#### Exercise materials ####
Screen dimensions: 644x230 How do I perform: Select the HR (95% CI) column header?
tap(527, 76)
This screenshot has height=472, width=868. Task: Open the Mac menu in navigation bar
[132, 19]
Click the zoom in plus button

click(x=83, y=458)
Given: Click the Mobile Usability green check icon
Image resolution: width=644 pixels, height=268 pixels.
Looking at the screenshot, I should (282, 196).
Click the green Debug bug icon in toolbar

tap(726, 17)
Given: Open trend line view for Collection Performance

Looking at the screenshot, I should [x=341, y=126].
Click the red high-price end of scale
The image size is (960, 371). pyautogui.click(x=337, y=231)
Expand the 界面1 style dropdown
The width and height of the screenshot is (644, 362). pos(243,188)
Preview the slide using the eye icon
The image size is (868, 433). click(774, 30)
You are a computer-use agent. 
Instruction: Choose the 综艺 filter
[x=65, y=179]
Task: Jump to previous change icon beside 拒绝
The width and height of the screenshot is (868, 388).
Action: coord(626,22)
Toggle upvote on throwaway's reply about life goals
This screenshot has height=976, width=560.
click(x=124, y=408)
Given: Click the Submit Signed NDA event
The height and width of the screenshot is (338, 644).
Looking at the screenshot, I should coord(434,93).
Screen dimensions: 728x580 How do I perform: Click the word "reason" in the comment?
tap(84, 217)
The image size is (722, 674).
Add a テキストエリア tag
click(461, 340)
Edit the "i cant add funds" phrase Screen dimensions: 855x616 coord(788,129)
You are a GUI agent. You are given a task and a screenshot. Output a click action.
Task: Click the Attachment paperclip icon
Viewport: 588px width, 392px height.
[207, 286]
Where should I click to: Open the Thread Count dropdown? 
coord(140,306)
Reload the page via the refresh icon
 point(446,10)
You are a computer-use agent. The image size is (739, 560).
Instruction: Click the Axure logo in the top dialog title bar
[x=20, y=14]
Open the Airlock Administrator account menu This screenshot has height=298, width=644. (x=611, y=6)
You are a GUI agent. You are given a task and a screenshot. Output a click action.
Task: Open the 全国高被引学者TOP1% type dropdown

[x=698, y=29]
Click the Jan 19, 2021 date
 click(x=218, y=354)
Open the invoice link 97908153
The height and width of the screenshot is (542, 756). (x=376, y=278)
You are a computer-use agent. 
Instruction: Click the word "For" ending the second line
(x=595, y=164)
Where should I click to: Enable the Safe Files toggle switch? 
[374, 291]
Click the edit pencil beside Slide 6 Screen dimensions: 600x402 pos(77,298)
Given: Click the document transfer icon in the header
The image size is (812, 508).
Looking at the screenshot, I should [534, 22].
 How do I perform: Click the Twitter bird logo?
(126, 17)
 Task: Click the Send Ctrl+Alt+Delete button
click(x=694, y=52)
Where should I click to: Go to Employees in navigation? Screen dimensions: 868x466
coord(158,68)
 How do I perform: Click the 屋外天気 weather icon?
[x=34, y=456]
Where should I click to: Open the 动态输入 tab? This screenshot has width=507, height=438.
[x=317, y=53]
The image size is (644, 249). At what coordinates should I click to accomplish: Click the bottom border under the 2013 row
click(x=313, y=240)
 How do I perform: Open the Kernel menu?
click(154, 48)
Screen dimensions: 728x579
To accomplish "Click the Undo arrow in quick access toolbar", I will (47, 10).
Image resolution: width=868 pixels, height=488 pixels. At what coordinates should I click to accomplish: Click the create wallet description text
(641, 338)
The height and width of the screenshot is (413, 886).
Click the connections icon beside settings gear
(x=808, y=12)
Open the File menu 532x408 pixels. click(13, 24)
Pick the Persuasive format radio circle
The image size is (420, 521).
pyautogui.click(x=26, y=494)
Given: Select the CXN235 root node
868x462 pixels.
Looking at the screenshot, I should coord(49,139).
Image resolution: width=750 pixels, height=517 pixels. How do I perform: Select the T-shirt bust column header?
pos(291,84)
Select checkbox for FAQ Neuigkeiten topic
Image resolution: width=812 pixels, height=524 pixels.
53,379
####
## Task details:
Using the entries shown above, reproduce verbatim the lines from the line bearing "Open the Airlock" to the line bearing "Given: Click the document", inclusive.

## Task output:
Open the Airlock Administrator account menu This screenshot has height=298, width=644. (x=611, y=6)
You are a GUI agent. You are given a task and a screenshot. Output a click action.
Task: Open the 全国高被引学者TOP1% type dropdown

[x=698, y=29]
Click the Jan 19, 2021 date
 click(x=218, y=354)
Open the invoice link 97908153
The height and width of the screenshot is (542, 756). (x=376, y=278)
You are a computer-use agent. 
Instruction: Click the word "For" ending the second line
(x=595, y=164)
Where should I click to: Enable the Safe Files toggle switch? 
[374, 291]
Click the edit pencil beside Slide 6 Screen dimensions: 600x402 pos(77,298)
Given: Click the document transfer icon in the header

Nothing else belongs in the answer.